After being jailed for 11 months, the Huangs were just as suddenly released without explanation. During court hearings, they say, they were not provided translators, and often left with only a murky understanding of what had happened or what charges they faced.
"The legal system here doesn't work," Matt Huang said. "The idea of due process is nonexistent."
Their sons, now 7 and 12, just celebrated their birthdays. Their parents are pushing for permission to leave the country while they wait for their appeal. So far, they haven't gotten an answer.
They have sold their house in Temple City to pay their legal bills, and launched a website to tell their story and raise funds.

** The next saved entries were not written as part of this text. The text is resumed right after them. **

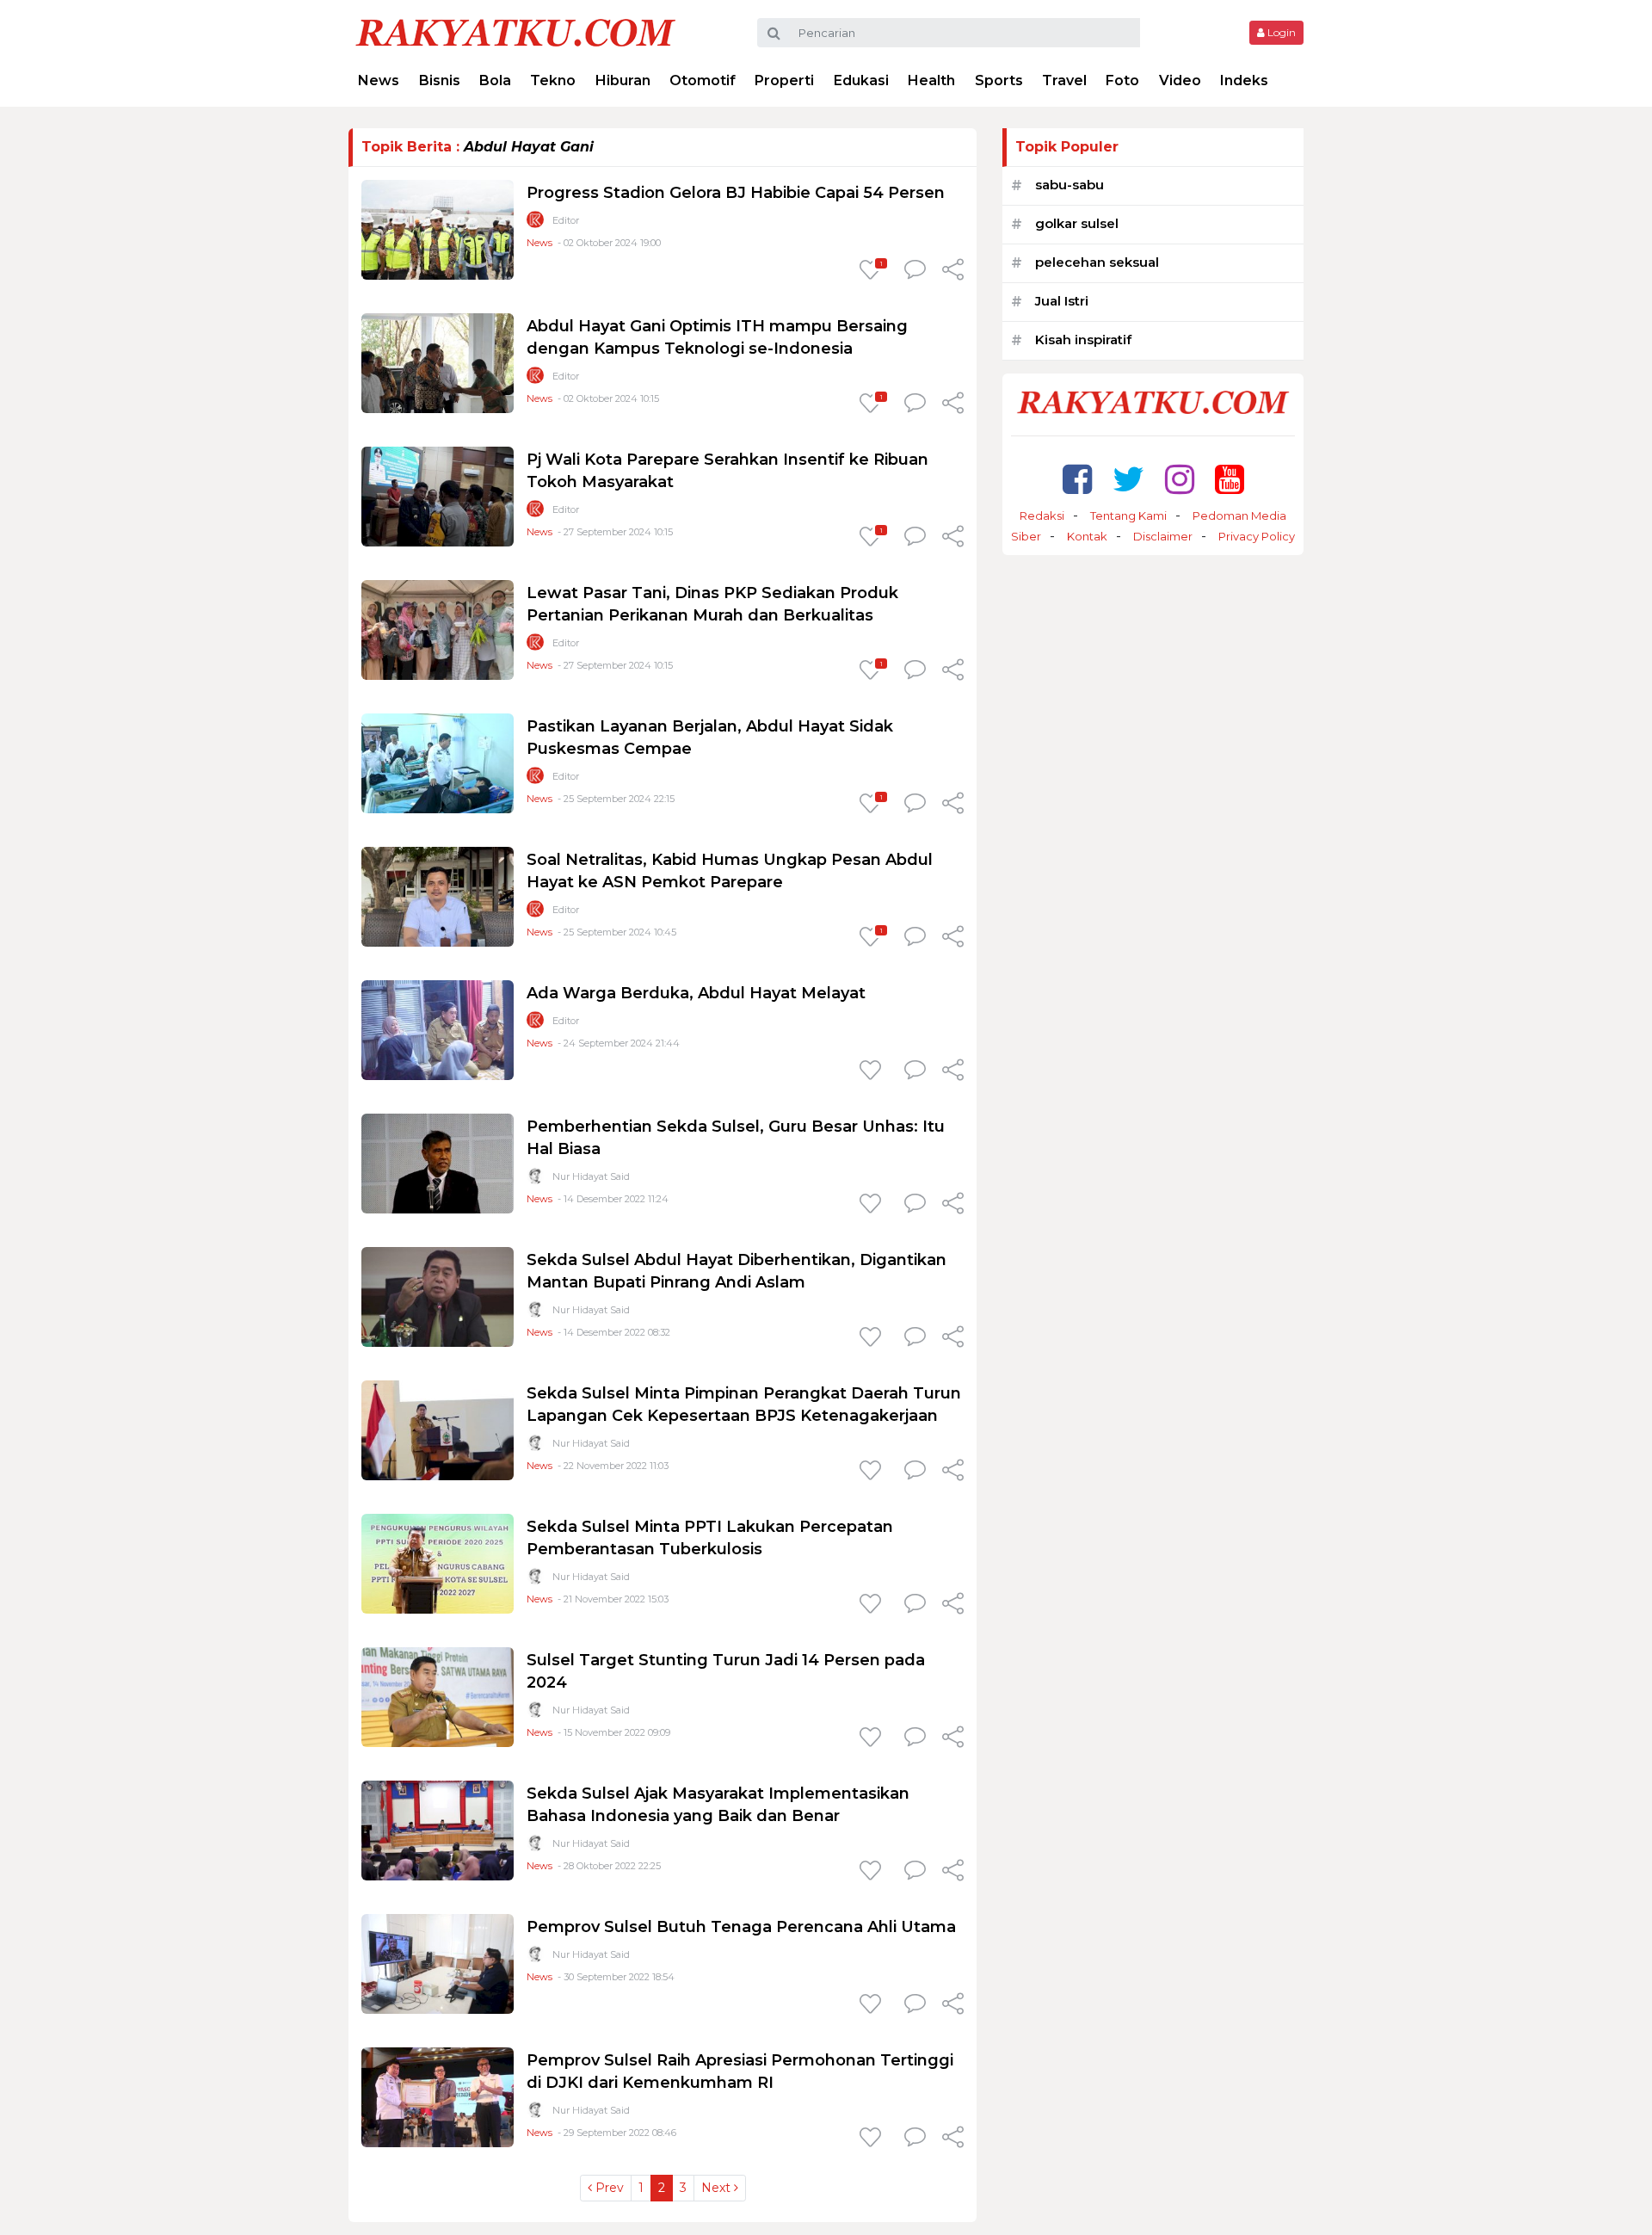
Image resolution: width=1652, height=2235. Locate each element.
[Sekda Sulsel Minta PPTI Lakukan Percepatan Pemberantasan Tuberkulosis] (437, 1562)
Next (717, 2187)
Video (1180, 80)
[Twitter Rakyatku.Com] (1128, 479)
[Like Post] (873, 1071)
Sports (999, 80)
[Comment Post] (915, 271)
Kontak (1087, 536)
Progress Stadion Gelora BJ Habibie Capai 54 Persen (736, 192)
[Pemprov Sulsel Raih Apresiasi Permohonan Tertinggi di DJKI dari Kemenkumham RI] (437, 2096)
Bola (495, 80)
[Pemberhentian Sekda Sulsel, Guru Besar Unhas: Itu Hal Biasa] (437, 1162)
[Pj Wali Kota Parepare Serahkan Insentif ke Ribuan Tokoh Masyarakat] (437, 495)
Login (1280, 32)
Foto (1122, 80)
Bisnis (439, 80)
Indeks (1244, 80)
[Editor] (535, 223)
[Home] (515, 31)
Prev (608, 2187)
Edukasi (861, 80)
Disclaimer (1163, 536)
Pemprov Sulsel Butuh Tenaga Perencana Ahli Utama (741, 1926)
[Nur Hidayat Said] (535, 1179)
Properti (784, 80)
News (378, 80)
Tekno (553, 80)
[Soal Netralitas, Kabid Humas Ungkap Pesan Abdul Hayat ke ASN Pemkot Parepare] (437, 895)
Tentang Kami (1128, 515)
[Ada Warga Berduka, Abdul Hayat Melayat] (437, 1029)
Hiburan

The Huangs' supporters have stayed in contact with U.S. Secretary of State John F. Kerry's office, and U.S. Embassy representatives in Doha attend their court hearings, but U.S. ambassador to Qatar, Susan Ziadeh, has not commented on the case.
"We are very disappointed to see two Americans trapped in an Islamic court system — without open support," said Richard Grenell, spokesman for the David House Agency, a Los Angeles-based crisis group that assists Americans caught up in legal problems abroad.
"What you really want is to have your government recognize your situation," Grenell said. "But it's been more along the lines of, 'We're watching what's going on. We hope for a favorable outcome.'"
The Huangs say their story sounds unbelievable to some.
"A lot of times," Matt Huang says, "people hear about our case and they think it's just bizarre — because it is."